After all, we’ve had months on end of this. And I can’t believe that a clever little communicator like him doesn’t understand when I tell him not to scream every morning. There is no way he can honestly feel that distraught to be alone when he wakes, when he knows for a fact that I am just across the landing.
I can have little chats with T these days, to relay instructions and explain good behaviour versus bad. He sits there and nods and I absolutely know that he gets it. When M throws a flid and gets banished to her room, T says “nor-tee, go a bed-oom”. When he gets given a time out himself and I tell him off he says “nor-tee, no more skeeming”, to show that he knows screaming his tiny face off isn’t acceptable behaviour. See? He bloody gets it! Yet still it continues. Every fucking morning.
I’ve been trying a new tactic this last week or so. T is a total cuddle-monkey and loves nothing better than to be wrapped around my neck like a scarf, squeezing the life out of me. He seems to equate screaming in the morning with getting picked up and being carried downstairs. So I thought I’d attempt to wean him off being scooped up, encouraging him to get up by himself. I’m trying to force a new morning pattern onto him that is a bit less hideous. We’ve been getting desperate so it seemed worth a try, although I didn’t hold out much hope.

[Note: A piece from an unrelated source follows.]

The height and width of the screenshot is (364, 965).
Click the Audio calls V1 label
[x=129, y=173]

I think the cuddle factor is a major part of the problem, if I’m honest. With my previous toddlers, I had a good incentive to phase out the endless carrying as I was pretty heavily pregnant by the time they were T’s age. There has been no such pressure this time and T, by far my most cuddly of tots, has taken full advantage of the fact. Not only does this play havoc with my back but it allows T to keep behaving like a baby, always begging for carries, refusing to do things for himself. In some things he is fiercely independent, but why walk when you can simultaneously have a bear hug and be airlifted from place to place?
Well, no more. For the last week, I’ve been making my cuddle monster get out of bed by himself when the scream-up begins and either leading him into my room for cuddles in bed or making him walk downstairs. And if he won’t do it himself, he has to stay there.

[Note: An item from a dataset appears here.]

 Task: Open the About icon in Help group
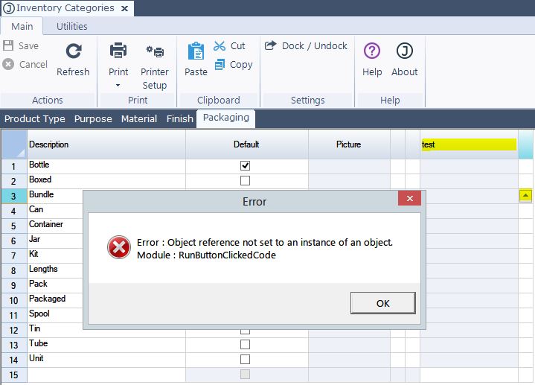tap(404, 51)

There has been a hell of a lot of resistance to this new routine, waking the whole house up as he loudly complains. But this morning was a bit of a breakthrough. The minute the screaming began, I got up, stood in my bedroom doorway and called him to me, telling him to get out of bed and join me. And he only bloody did it. He shut up immediately, rolled out of bed, toddled over and clambered into bed with me. Not only that but he then fell asleep in my arms until 7am! OK, so I didn’t sleep again but at least I was still warm in bed, not sat downstairs, too tired to focus, trying to keep an exhausted toddler from waking up the whole house.
My husband was sleeping downstairs last night after a bout of insomnia. He woke at 7:15am to the sound of me and the boys having breakfast (M is the only sensible sleeper in the house and was still tucked up in bed). Bleary eyed, the old man stumbled out of his pit saying “What the hell is going on?” He was genuinely deeply confused to be rising so late. It is so very long since he had a night where he wasn’t ripped from sleep by wailing that he was totally disorientated. We were all running late as a result, without that extra couple of hours to get ourselves ready, but it was a small price to pay. T also refused his afternoon nap as he wasn’t totally exhausted for once, but I can live with that in exchange for brighter mornings.
I dare say this morning was a one off but I’m hoping it means some sort of progress because I’m not sure how much longer we can all cope with the the daily scream-fest. If nothing changes, the only other option is investing in some expensive earplugs and soundproofing T’s room with old egg boxes.
We’ll be eating a lot of omelettes this week, just in case.